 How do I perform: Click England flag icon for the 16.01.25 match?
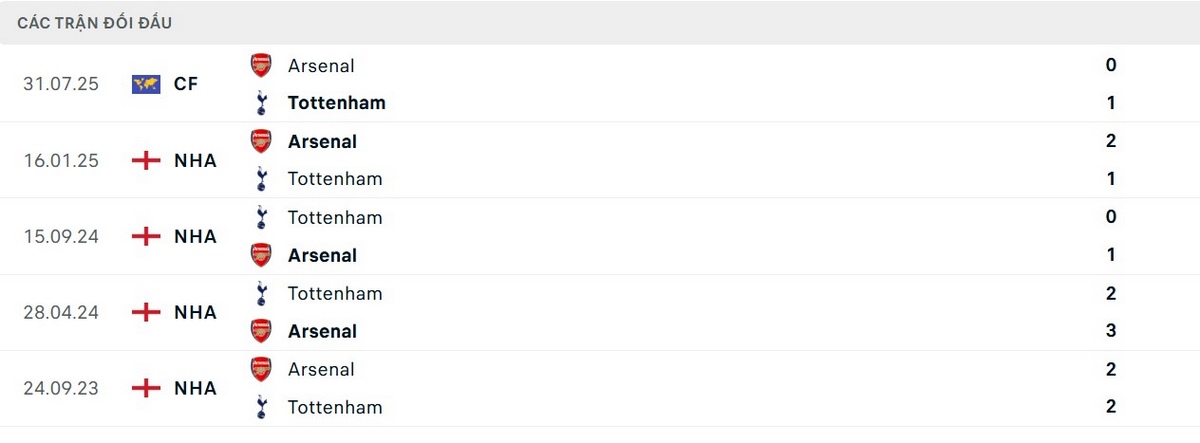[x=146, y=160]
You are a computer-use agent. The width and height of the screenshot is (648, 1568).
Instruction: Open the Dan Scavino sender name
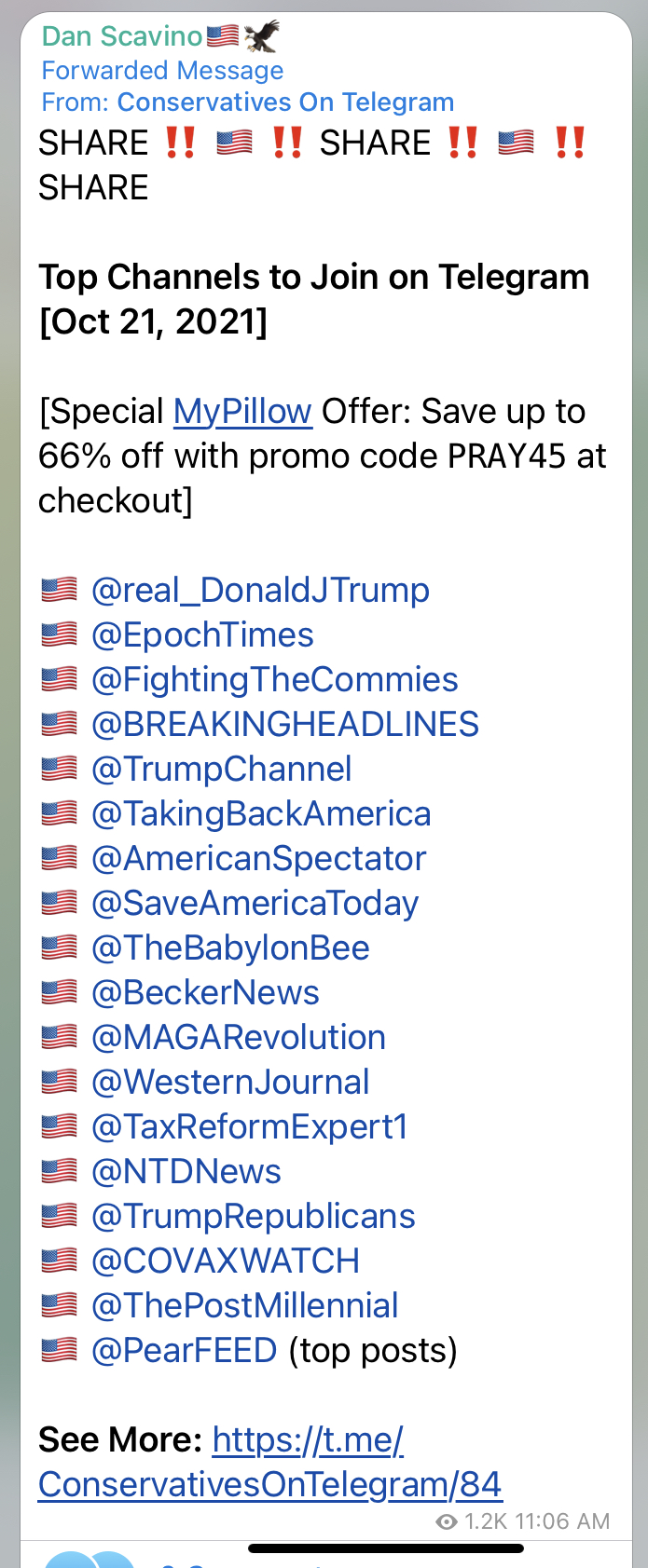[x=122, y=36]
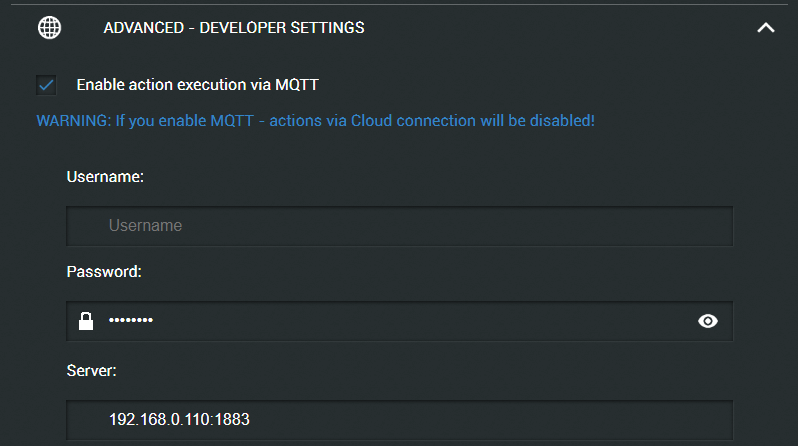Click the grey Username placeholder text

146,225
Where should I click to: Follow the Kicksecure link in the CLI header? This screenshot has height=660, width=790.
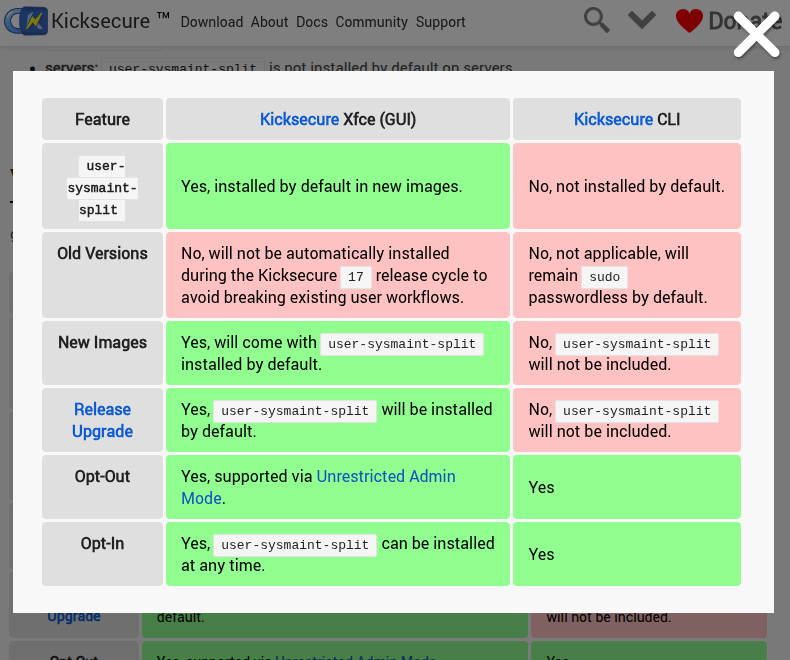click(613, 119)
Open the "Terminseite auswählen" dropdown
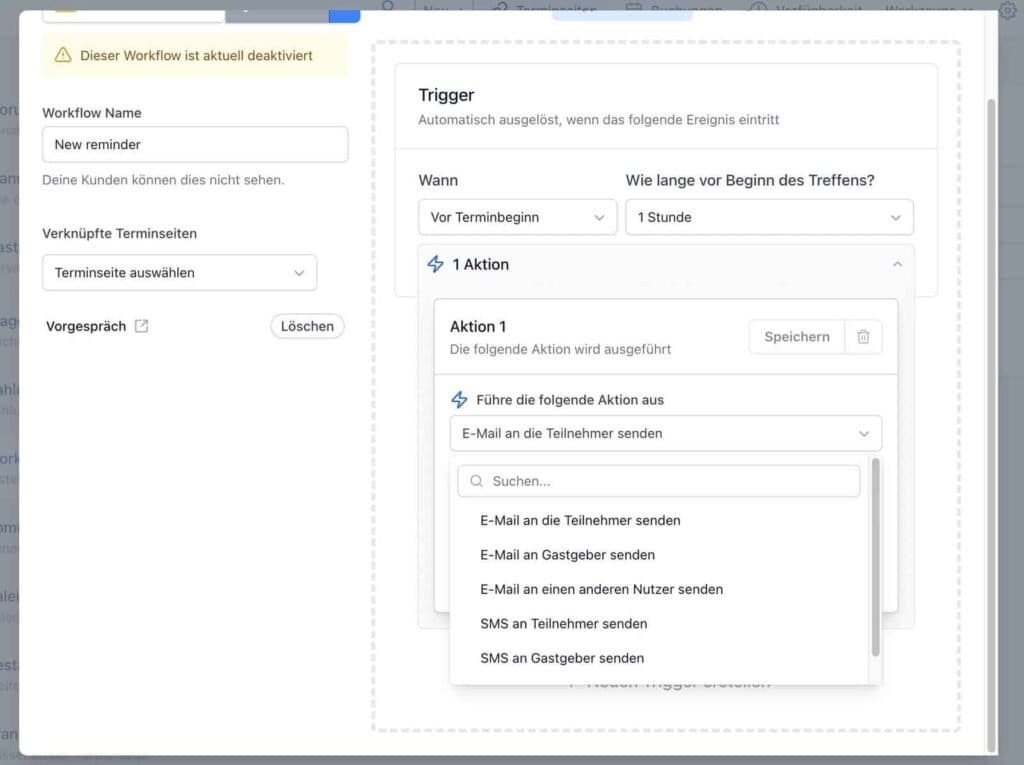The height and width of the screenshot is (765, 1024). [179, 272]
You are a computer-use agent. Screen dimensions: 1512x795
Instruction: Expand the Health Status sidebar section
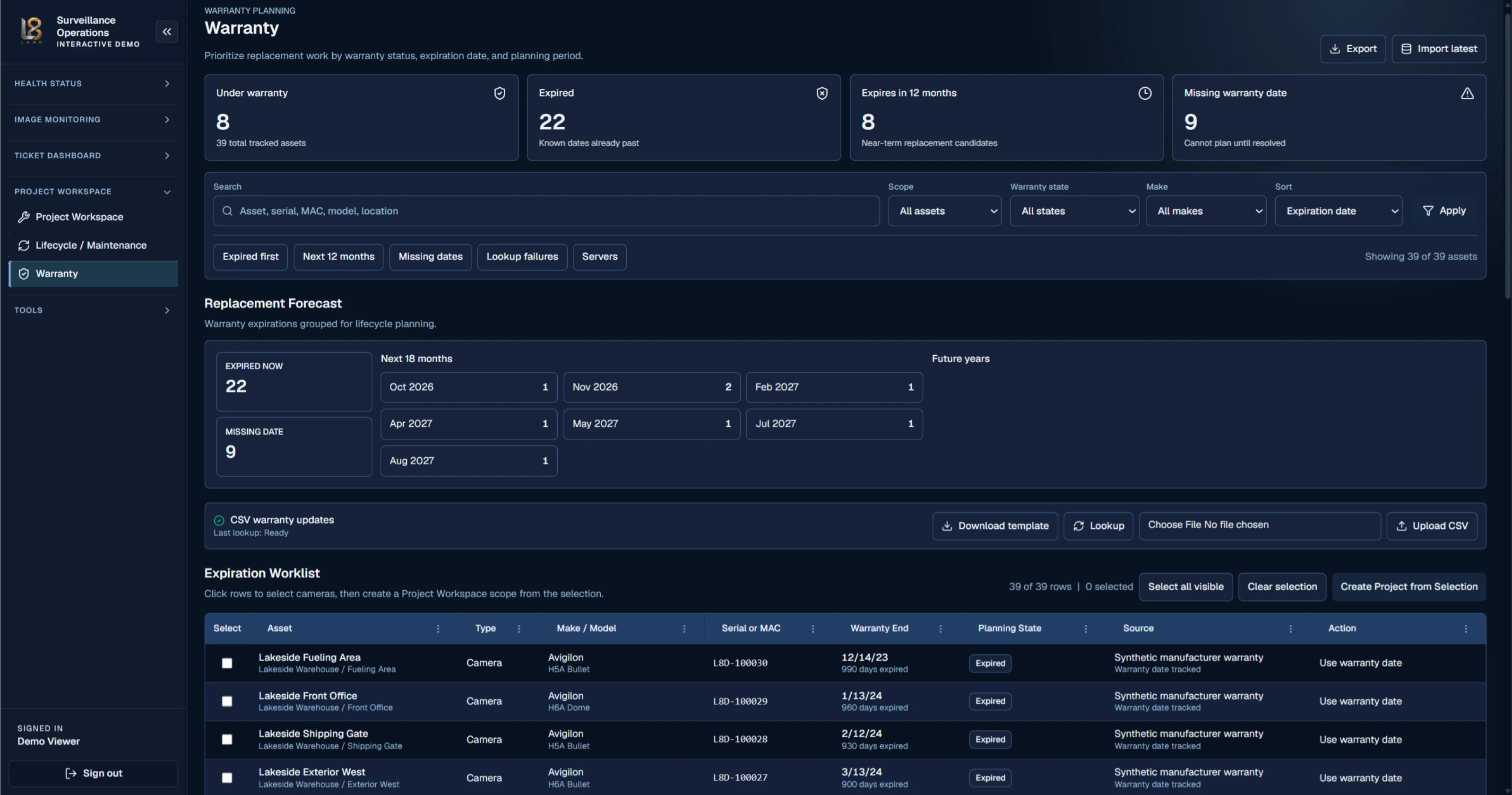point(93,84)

┄┄┄┄┄┄┄┄┄┄

■ WHAT YOU SHOULD DO
Look through the entries above and report each line where the string "computer" occurs.

■ RESULT FOR THIS EXERCISE
You are a computer-use agent. The width and height of the screenshot is (648, 1568).
You are a computer-use agent. Screen dimensions: 1512x795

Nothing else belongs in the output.